Shady agent tricks competition…win a $10 Starbucks card!

December 4th, 2006 · 12 Comments

At a social event over the weekend, I got into a conversation about real estate with another guest (not difficult, since it’s on everybody’s minds!), and the discussion unfortunately turned to dirty tricks played by some agents. Even more unfortunately, both the other guest and myself had seen quite a few such tricks, me from within the industry, and he as an interested observer.

creepy_realtor.GIFSo…I‘ve decided to sponsor a “Shady Agent Tricks” competition! The rules are pretty simple: In the comments to this post, submit your entry for something shady that you’ve seen an agent do. It can be something illegal, unethical, or something that’s technically neither but still smells funny. You may not name any agent or mention the agency for which he/she works, or describe them in a way that could identify the person (e.g. here’s something that is regularly done by the agent who dominates the XYZ neighborhood). The competition ends this Saturday at midnight PST, and the judging panel (that would be me) will select the winner, who will be awarded a $10 Starbucks card. The four runners-up will be honored with the glory of being mentioned on my blog plus a linkback to their own (if they have one.) The competition is open to both Realtors and civilians.

Why, you might ask, would a professional Realtor want to expose some of these tricks on his own blog? Isn’t that just bad publicity? I think of it differently. More publicity about shady agent practices is good for consumers, and by extension is therefore good for all consumer-friendly practicing agents. I certainly expect some objections to airing our industry’s dirty laundry.

Here are my entries for the competition…

1) Difficult to show double-dipping trick — Listing agent makes the property nearly impossible to preview or show: open house lasts only an hour; property never gets shown on broker tour; agent convinces seller not to use a lockbox; property only available to show with 24 hours’ notice. Result: Property languishes on the market for several months and then — whowuddathunkit!! — the listing agent comes in with his own buyer. He convinces the seller to take the deal, and pockets the full commission. The listing agent definitely wins, and the seller is left scratching his head about why so few showings happened on the property.

2) Late-to-the-MLS double-dipping trick — Listing agent takes the listing on Monday and markets the hell out of it in the weekend papers plus Craigslist. Mysteriously, the listing doesn’t make it to the MLS by the deadline that week for it to make the local broker tour (where dozens of local brokers will see it and make recommendations to their clients about it), and in fact the listing is still not on the MLS by the following Monday.
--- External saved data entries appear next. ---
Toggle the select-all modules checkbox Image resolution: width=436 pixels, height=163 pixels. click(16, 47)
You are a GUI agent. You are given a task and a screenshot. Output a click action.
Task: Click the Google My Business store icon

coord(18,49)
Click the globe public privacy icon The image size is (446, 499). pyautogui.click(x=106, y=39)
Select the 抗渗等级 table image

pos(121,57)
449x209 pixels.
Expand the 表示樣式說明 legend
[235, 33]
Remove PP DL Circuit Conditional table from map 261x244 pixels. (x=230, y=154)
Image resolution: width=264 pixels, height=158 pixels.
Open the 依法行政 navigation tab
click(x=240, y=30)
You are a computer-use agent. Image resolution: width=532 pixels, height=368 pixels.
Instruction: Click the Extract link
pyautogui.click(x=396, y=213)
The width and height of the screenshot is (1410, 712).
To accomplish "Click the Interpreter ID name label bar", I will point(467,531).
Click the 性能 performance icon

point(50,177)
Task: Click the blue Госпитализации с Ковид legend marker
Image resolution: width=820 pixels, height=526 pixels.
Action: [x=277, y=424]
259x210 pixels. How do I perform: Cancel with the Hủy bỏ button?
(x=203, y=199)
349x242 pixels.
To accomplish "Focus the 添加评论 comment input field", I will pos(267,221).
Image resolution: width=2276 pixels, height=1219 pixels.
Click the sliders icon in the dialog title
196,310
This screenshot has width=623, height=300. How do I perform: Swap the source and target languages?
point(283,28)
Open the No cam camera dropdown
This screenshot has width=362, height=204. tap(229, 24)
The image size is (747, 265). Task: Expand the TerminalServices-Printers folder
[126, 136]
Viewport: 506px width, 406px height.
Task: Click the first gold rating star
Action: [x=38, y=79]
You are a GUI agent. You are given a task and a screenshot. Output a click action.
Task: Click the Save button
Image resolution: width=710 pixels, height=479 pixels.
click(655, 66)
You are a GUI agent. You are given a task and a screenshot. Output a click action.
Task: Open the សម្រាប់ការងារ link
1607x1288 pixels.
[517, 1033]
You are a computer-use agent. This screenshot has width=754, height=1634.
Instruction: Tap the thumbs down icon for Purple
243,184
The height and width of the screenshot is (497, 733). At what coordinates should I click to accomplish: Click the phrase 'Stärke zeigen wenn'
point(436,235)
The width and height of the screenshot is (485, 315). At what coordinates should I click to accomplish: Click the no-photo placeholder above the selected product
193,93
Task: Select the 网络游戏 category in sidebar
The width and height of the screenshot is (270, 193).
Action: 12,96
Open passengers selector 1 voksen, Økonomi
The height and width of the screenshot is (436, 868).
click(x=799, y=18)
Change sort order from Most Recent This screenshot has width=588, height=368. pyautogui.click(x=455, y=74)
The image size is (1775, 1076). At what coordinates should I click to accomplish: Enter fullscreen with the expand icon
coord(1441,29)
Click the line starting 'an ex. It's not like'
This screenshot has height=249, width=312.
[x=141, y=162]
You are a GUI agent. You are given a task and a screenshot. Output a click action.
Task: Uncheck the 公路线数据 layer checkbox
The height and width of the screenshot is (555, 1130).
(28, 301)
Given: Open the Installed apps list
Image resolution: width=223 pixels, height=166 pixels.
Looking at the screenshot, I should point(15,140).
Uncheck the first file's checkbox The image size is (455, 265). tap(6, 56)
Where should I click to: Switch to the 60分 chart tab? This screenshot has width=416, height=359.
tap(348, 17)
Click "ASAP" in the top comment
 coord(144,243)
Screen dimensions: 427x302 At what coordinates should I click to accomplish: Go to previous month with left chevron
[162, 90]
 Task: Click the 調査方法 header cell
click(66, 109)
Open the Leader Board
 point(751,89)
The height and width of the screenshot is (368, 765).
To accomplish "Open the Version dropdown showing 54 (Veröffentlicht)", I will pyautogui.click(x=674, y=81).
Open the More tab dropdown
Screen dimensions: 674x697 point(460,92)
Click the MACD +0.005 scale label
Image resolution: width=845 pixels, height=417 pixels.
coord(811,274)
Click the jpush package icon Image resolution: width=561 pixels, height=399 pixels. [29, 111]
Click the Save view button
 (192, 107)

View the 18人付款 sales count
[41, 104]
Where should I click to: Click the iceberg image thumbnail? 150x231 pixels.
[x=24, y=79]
Due to the intensive marketing, and a dozen street signs, the first open house weekend is flooded (mostly by unattached buyers, since the ones with agents who for the most part rely on the MLS to tell them about new properties weren’t aware of this one) and — voila!! –
the listing agent presents an offer from one of these unattached buyers to the seller on Monday, who accepts it. Again, the listing agent pockets both sides of the commission.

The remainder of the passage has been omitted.